_Task description_
Output all of the data below without changing a word, and exclude the pictures.
BEGIN
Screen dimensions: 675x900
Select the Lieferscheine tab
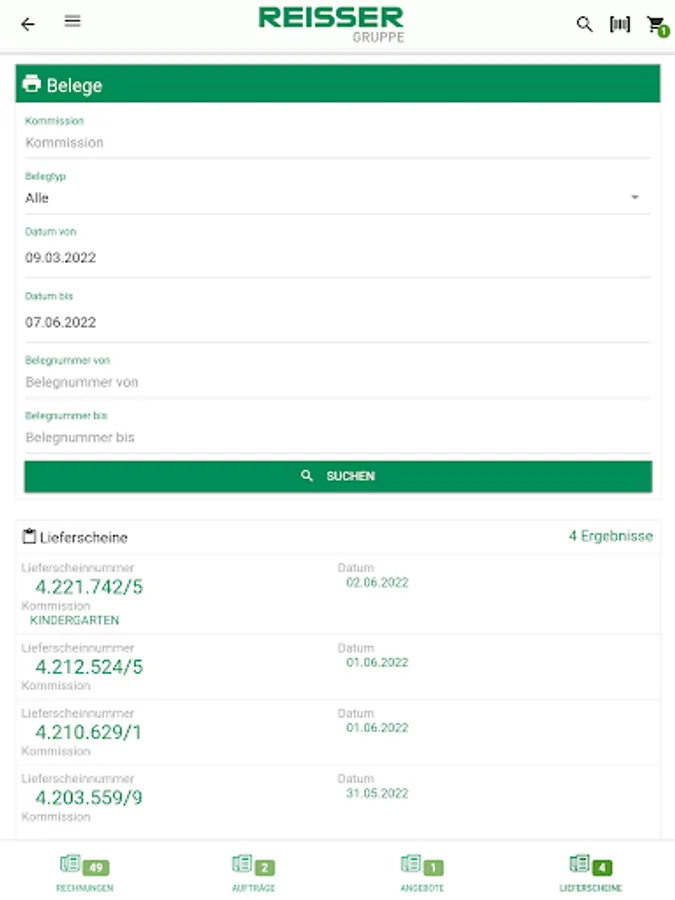click(590, 874)
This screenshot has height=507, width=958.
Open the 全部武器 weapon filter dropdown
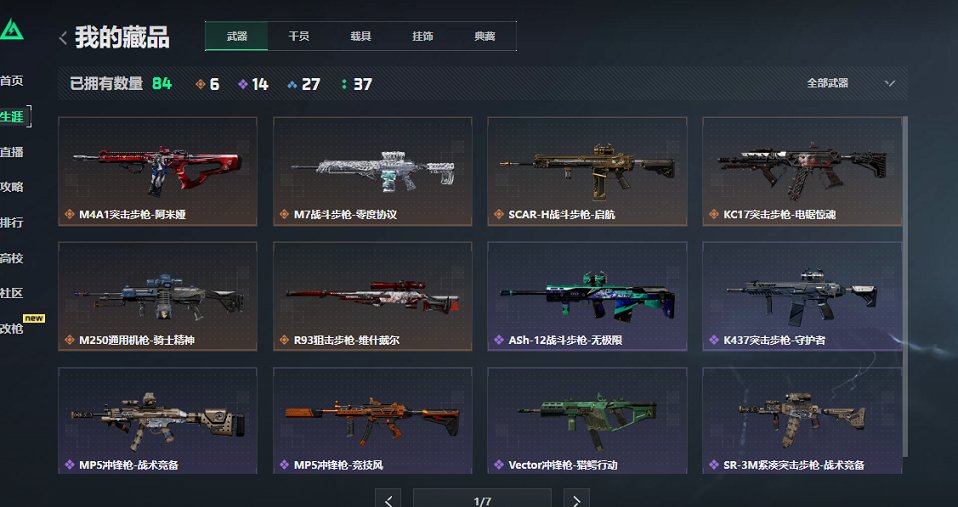click(850, 83)
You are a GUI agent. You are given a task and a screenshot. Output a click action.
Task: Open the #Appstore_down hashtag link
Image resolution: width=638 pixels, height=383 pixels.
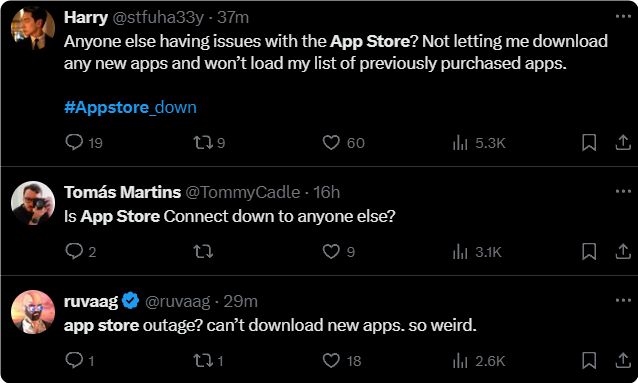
END
_Answer to this task_
Screen dimensions: 675x900
Select the Lieferscheine tab
click(590, 874)
This screenshot has height=507, width=958.
Open the 全部武器 weapon filter dropdown
click(850, 83)
You are a GUI agent. You are given a task and a screenshot. Output a click action.
Task: Open the #Appstore_down hashtag link
Image resolution: width=638 pixels, height=383 pixels.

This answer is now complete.